Therefore,the resistance of the conductor is $2\,\,\Omega$.

(C) When the contact is broken,the current in the circuit decreases rapidly.
According to Lenz's Law,the inductor opposes this change in current by inducing an electromotive force (emf) given by $\varepsilon = -L \frac{di}{dt}$.
Since the current drops to zero very quickly when the switch is opened,the rate of change of current $\frac{di}{dt}$ is very high.
This results in a large induced emf across the inductor,which causes a momentary surge of current through the bulb,making it glow suddenly bright.

(A) According to the de-Broglie hypothesis,the wavelength $\lambda$ associated with a particle of momentum $p$ is given by the relation: $\lambda = \frac{h}{p}$.
Since the momentum $p$ of a particle of mass $m$ moving with velocity $v$ is defined as $p = mv$,we substitute this into the equation.
Therefore,the de-Broglie wavelength is $\lambda = \frac{h}{mv}$.

(B) According to Einstein's photoelectric equation,the maximum kinetic energy $K_{\max}$ of the emitted electron is given by:
$K_{\max} = E - W_0$
Where $E$ is the energy of the incident photon and $W_0$ is the work function of the metal.
Given: $E = 6.2 \, eV$ and $W_0 = 4.2 \, eV$.
$K_{\max} = 6.2 \, eV - 4.2 \, eV = 2.0 \, eV$.
To convert this energy into Joules,we multiply by the charge of an electron $(1.6 \times 10^{-19} \, C)$:
$K_{\max} = 2.0 \times 1.6 \times 10^{-19} \, J = 3.2 \times 10^{-19} \, J$.
______
To-do list:
#1 Copy the physics solutions between "According to Lenz's" and "into the equation.", inclusive.
#2 Continue the worked physics solutions from the point where they stop.
Nothing in the lines is needed.

Stored data:
______
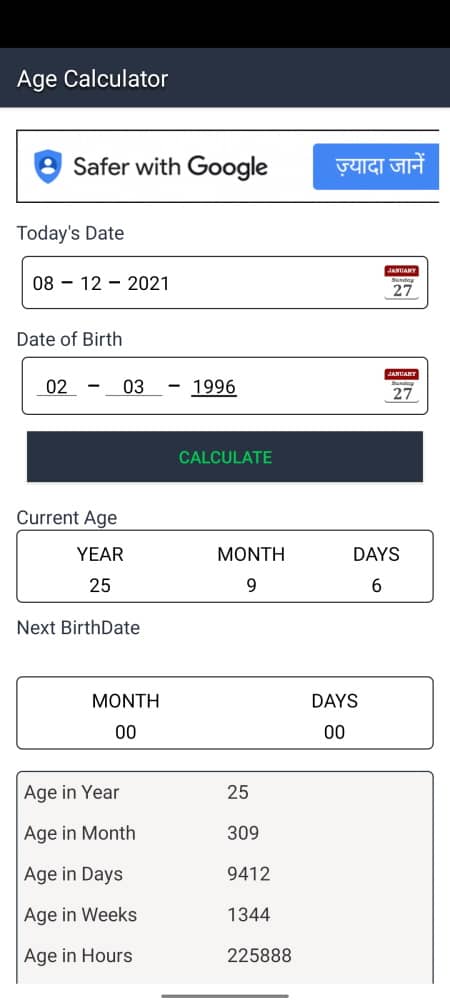Select the birth month field showing 03
Image resolution: width=450 pixels, height=1000 pixels.
(x=133, y=386)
______
Answers provided:
#1
According to Lenz's Law,the inductor opposes this change in current by inducing an electromotive force (emf) given by $\varepsilon = -L \frac{di}{dt}$.
Since the current drops to zero very quickly when the switch is opened,the rate of change of current $\frac{di}{dt}$ is very high.
This results in a large induced emf across the inductor,which causes a momentary surge of current through the bulb,making it glow suddenly bright.

(A) According to the de-Broglie hypothesis,the wavelength $\lambda$ associated with a particle of momentum $p$ is given by the relation: $\lambda = \frac{h}{p}$.
Since the momentum $p$ of a particle of mass $m$ moving with velocity $v$ is defined as $p = mv$,we substitute this into the equation.

#2
(B) Bohr's model of the atom is based on several postulates. One of the fundamental postulates is the quantization of angular momentum. Bohr proposed that an electron can revolve only in those orbits for which its angular momentum is an integral multiple of $h / (2\pi)$,where $h$ is Planck's constant. This is expressed as $L = mvr = n(h / 2\pi)$,where $n = 1, 2, 3, ...$. Thus,Bohr used the principle of quantization of angular momentum to explain the stability of atoms and the observed spectral lines.

(C) The binding energy per nucleon of a nucleus is defined as the total binding energy of the nucleus divided by its mass number $(A)$,which represents the total number of nucleons.
Experimental observations of the binding energy per nucleon versus mass number graph show that for most nuclei (excluding very light nuclei),the value remains relatively constant.
The average binding energy per nucleon for stable nuclei is approximately $8 \, MeV$ per nucleon.

(A) Let the atomic number of $A$ be $Z$ and the mass number be $A_{mass}$.
$1$. In the first step,$A \to B + {\;_2}He^4$ ($\alpha$ decay):
The atomic number of $B$ becomes $Z - 2$ and the mass number becomes $A_{mass} - 4$.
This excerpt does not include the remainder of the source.